= Randy Charles Morin =

Randy Charles Morin is a Canadian web publisher and the former chairman of the RSS Advisory Board, a group that publishes the RSS 2.0 specification. Randy authored the RSS autodiscovery specification and contributed to the RSS profile. He also runs the TalkSports website.

In 2005, Morin began Rmail, a startup that enabled RSS feeds to be read over email. The site grew to more than 50,000 subscribers, and in April 2007 was sold to the broadcast network NBC. NBC digital media executive George Kliavkoff said the acquisition would enable the company to "make predictive understandings of what they might be interested in and start learning about RSS." NBC rebranded the service as SendMeRSS.

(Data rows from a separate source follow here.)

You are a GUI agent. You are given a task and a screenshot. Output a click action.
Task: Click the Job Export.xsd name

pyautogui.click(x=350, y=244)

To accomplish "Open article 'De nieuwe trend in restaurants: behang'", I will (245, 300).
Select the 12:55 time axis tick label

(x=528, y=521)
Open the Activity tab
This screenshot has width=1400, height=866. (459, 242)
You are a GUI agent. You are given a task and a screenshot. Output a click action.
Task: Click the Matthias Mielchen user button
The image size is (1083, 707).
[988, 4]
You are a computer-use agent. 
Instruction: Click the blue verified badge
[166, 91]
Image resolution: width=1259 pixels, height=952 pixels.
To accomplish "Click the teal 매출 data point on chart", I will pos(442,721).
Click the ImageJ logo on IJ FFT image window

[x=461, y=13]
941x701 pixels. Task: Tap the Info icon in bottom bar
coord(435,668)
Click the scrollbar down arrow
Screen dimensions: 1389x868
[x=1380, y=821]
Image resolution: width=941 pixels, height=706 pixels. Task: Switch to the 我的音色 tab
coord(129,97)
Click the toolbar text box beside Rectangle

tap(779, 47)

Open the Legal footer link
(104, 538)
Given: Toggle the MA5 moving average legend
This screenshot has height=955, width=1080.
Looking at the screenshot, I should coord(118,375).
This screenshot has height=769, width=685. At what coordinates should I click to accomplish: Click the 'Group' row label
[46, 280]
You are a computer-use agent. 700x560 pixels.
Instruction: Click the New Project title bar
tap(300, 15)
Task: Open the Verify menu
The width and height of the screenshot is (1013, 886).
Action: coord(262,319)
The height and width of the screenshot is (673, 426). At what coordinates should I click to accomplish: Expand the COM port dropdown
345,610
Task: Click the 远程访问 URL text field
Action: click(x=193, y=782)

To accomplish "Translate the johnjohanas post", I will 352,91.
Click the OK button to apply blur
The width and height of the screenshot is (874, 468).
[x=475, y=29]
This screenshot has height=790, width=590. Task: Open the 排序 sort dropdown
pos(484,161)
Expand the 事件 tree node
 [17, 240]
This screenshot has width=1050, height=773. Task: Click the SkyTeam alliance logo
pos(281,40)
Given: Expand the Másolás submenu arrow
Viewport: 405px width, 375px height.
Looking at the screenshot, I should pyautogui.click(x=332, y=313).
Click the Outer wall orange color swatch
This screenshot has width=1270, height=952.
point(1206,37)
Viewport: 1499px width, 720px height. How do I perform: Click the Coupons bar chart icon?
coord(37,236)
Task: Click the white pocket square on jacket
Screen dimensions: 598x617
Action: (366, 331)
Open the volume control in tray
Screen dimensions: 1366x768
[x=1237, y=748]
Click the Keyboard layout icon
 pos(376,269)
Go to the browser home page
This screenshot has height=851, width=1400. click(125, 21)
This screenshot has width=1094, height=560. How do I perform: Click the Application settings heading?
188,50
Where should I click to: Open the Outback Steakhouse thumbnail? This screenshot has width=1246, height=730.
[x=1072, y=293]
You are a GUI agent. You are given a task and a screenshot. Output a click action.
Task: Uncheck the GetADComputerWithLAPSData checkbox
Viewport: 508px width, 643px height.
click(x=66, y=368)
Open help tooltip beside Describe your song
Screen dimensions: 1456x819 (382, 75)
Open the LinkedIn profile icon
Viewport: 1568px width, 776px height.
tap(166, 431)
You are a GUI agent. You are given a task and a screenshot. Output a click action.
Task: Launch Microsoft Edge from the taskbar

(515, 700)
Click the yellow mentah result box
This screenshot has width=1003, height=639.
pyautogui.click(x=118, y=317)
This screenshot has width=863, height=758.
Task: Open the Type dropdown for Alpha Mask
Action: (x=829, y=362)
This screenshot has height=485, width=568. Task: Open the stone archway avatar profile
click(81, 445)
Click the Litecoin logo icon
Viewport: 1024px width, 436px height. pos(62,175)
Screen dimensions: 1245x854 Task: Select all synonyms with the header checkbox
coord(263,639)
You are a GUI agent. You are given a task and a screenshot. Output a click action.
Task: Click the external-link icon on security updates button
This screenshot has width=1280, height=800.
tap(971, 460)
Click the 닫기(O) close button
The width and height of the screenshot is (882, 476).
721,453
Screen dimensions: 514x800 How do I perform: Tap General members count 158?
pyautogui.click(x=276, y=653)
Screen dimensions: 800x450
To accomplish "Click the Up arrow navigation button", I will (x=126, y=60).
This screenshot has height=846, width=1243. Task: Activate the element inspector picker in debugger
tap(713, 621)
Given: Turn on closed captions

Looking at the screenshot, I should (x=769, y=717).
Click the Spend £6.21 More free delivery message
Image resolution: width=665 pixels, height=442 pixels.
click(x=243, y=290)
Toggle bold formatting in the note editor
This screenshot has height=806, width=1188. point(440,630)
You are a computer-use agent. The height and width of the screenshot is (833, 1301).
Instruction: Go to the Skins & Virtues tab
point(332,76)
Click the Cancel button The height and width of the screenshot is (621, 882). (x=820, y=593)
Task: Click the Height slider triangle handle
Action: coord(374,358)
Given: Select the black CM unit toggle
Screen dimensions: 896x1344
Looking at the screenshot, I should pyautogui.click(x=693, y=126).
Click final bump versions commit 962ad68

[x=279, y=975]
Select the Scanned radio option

Morin began TalkSports after a 2005 blog post he wrote about hockey player Sidney Crosby received a comment from a female inquiring whether Crosby had a girlfriend. He explained to Drama Scene Live Radio in an interview, "Google immediately picked up that new comment and within a few days that page was getting 1,000 hits per day. And I thought, I've got an idea ..."

==Bibliography==
He authored and co-authored several technical books.
- Programming Windows Services (2000) ISBN 0-471-38576-X
- Waite Group's COM/DCOM Primer Plus
- COM/DCOM Unleashed (1999) ISBN 0-672-31352-9
- Microsoft SQL Server 7.0 Programming Unleashed (1999) ISBN 0-672-31293-X
- COM/DCOM (Korean)
- COM/DCOM (Japanese)
- COM+ Unleashed

==In the news==
- On January 30, 2006, Joined the RSS Advisory Board.
- On August 12, 2008, becomes chairman of the RSS Advisory Board.